Proposition 18.1: Let $[\alpha]$ be a $t$-arc in a cubic $t$-transitive graph $X$. Then an automorphism of $X$ which fixes $[\alpha]$ must be the identity automorphism.

To understand the Proposition, and the proof, some definitions and lemmas are needed. A $t$-arc is defined as follows:

A $t$-arc in a graph $X$ is an ordered set $[\alpha] = (\alpha_0,\ldots, \alpha_t)$ of $t+1$ vertices in $V(X)$, such that $\alpha_i \alpha_{i+1} \in E(X)$ and $\alpha_{i-1} \neq \alpha_{i+1}$ for $1 \leq i \leq t-1$.

We can concatenate such arcs by the following definition

If $[\alpha]$ is a $t$-arc in a graph $X$ and $[\beta]$ is a $s$-arc in $X$, then we use $[\alpha . \beta]$ to denote the $(t+s+1)$-arc $(\alpha_0,\ldots,\alpha_t,\beta_0,\ldots,\beta_s)$, provided that $\alpha_t \beta_0 \in E(X)$, $\alpha_{t-1} \neq \beta_0$ and $\alpha_{t} \neq \beta_1$.

We also need the term succesive arcs

Let $[\alpha]$ and $[\beta]$ be any two $s$-arcs in a graph $X$. We say that $[\beta]$ is a successor of $[\alpha]$ if $\beta_i = \alpha_{i+1}$ $(0 \leq i \leq s-1)$.

We also need a Lemma which states

Lemma 17.4: Let $X$ be a connected graph in which the degree of each vertex is at least three. If $s \geq 1$ and $[\alpha],[\beta]$ are any two $s$-arcs in $X$, then there is a finite sequence $[\alpha^{(i)}]$ $(1 \leq i \leq l)$ of $s$-arcs in $X$ such that $[\alpha^{(1)}] = [\alpha]$, and $[\alpha^{(l)}] = [\beta]$, and $[\alpha^{(i+1)}]$ is a successor of $[\alpha^{(i)}]$ for $1 \leq i \leq s-1$.

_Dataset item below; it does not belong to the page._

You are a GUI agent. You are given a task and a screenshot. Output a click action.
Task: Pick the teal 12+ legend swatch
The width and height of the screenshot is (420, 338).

and at last a Theorem which says

Theorem 17.5: Let $X$ be a connected graph, where all vertices in $V(X)$ are at least 3 and let $[\alpha]$ be a $t$-arc in $X$. Suppose the vertices adjacent to $\alpha_t$ are $\alpha_{t-1}$ and $v_1,v_2,\ldots,v_l$, and let $[\beta^{(i)}]$ denote the $t$-arc $(\alpha_1,\alpha_2,\ldots,\alpha_t,v_i)$ for $1 \leq i \leq l$, so that each $[\beta^{(i)}]$ is a successor of $[\alpha]$. Now $Aut(X)$ is transitive on $t$-arcs if and only if there are automorphisms $g_1,g_2,\ldots,g_l$ in $Aut(X)$ such that $g_i[\alpha] = [\beta^{(i)}] (1 \leq i \leq l)$.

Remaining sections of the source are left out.